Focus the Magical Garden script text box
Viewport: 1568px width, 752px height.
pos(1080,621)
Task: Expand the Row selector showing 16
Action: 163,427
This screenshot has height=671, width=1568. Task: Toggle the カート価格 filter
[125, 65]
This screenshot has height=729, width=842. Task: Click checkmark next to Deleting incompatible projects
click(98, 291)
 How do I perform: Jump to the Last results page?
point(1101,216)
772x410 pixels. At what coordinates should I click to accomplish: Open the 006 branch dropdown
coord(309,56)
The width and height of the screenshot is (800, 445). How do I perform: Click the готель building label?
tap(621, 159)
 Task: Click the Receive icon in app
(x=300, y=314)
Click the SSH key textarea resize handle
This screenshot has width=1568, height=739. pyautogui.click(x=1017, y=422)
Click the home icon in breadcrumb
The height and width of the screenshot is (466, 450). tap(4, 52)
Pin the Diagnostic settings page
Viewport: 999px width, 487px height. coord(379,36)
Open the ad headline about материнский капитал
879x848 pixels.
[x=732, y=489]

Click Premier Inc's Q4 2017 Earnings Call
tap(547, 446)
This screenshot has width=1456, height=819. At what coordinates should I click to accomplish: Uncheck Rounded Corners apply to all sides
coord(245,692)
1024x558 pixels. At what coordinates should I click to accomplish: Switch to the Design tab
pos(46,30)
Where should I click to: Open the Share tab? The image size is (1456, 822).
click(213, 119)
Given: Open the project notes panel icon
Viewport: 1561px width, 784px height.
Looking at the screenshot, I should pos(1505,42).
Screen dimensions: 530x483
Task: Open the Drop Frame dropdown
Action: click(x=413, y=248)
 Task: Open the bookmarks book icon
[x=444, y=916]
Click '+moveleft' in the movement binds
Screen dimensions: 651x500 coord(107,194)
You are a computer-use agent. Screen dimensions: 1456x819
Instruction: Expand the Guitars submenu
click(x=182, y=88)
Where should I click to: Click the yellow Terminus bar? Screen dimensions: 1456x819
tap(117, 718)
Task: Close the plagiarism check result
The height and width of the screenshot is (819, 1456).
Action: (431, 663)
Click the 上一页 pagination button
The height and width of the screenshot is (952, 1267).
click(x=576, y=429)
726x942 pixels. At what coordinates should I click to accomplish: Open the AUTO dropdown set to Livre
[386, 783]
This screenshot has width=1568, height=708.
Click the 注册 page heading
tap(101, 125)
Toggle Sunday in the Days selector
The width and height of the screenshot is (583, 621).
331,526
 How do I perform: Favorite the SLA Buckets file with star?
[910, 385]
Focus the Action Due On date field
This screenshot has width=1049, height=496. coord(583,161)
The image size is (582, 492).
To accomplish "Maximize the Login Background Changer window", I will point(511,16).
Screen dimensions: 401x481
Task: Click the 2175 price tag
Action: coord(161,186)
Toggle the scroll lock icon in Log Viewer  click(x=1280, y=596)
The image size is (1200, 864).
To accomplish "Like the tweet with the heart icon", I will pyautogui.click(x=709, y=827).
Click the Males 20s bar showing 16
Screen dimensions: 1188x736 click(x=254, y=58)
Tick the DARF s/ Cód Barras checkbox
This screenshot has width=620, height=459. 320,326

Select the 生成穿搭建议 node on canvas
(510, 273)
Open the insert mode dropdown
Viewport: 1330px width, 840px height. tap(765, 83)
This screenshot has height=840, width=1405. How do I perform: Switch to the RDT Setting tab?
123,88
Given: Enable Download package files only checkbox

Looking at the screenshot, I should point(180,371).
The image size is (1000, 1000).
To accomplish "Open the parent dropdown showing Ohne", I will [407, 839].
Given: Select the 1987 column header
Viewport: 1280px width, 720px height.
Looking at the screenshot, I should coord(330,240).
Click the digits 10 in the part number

# Aim of the task:
Print exactly the lines above from the one with "This screenshot has width=1456, height=819." to the one with "You are a computer-use", including both.

# Exercise response:
This screenshot has width=1456, height=819. At what coordinates should I click to accomplish: Uncheck Rounded Corners apply to all sides
coord(245,692)
1024x558 pixels. At what coordinates should I click to accomplish: Switch to the Design tab
pos(46,30)
Where should I click to: Open the Share tab? The image size is (1456, 822).
click(213, 119)
Given: Open the project notes panel icon
Viewport: 1561px width, 784px height.
Looking at the screenshot, I should pos(1505,42).
Screen dimensions: 530x483
Task: Open the Drop Frame dropdown
Action: click(x=413, y=248)
 Task: Open the bookmarks book icon
[x=444, y=916]
Click '+moveleft' in the movement binds
Screen dimensions: 651x500 coord(107,194)
You are a computer-use agent. Screen dimensions: 1456x819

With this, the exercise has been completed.